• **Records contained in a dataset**
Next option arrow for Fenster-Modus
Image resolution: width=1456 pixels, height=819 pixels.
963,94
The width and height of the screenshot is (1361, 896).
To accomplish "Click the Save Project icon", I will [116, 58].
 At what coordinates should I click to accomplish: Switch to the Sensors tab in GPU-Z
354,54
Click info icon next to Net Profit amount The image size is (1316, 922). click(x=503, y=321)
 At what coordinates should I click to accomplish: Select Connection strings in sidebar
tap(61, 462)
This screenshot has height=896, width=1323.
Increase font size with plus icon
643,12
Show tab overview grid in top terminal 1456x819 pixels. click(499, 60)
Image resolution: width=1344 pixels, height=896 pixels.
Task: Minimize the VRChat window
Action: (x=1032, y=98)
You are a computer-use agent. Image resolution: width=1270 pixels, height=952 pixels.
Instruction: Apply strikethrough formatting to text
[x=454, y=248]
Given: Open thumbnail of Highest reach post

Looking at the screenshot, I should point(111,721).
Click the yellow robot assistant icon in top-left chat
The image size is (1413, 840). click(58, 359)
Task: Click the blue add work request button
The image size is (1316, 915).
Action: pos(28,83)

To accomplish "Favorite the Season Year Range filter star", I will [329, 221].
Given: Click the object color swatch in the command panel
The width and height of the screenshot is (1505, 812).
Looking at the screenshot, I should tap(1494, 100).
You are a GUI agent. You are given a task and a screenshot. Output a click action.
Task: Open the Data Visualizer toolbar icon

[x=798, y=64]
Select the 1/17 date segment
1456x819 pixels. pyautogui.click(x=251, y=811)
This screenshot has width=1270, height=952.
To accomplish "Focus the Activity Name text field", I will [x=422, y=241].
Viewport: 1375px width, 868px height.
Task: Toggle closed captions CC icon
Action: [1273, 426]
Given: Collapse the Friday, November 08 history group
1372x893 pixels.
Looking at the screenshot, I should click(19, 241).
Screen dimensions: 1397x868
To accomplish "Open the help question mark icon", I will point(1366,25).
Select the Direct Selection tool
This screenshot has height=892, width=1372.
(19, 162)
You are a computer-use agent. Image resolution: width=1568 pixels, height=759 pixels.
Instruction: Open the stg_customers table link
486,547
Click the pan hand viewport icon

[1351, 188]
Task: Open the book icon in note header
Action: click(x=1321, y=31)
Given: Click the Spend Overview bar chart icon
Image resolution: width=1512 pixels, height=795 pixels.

• **Directions for this task**
The expected response consists solely of the lines from the one with "You are a computer-use agent. Image resolution: width=1568" through the end of the records, repeated exactly.

• **Result for this exercise**
You are a computer-use agent. Image resolution: width=1568 pixels, height=759 pixels.
Instruction: Open the stg_customers table link
486,547
Click the pan hand viewport icon

[1351, 188]
Task: Open the book icon in note header
Action: click(x=1321, y=31)
Given: Click the Spend Overview bar chart icon
Image resolution: width=1512 pixels, height=795 pixels.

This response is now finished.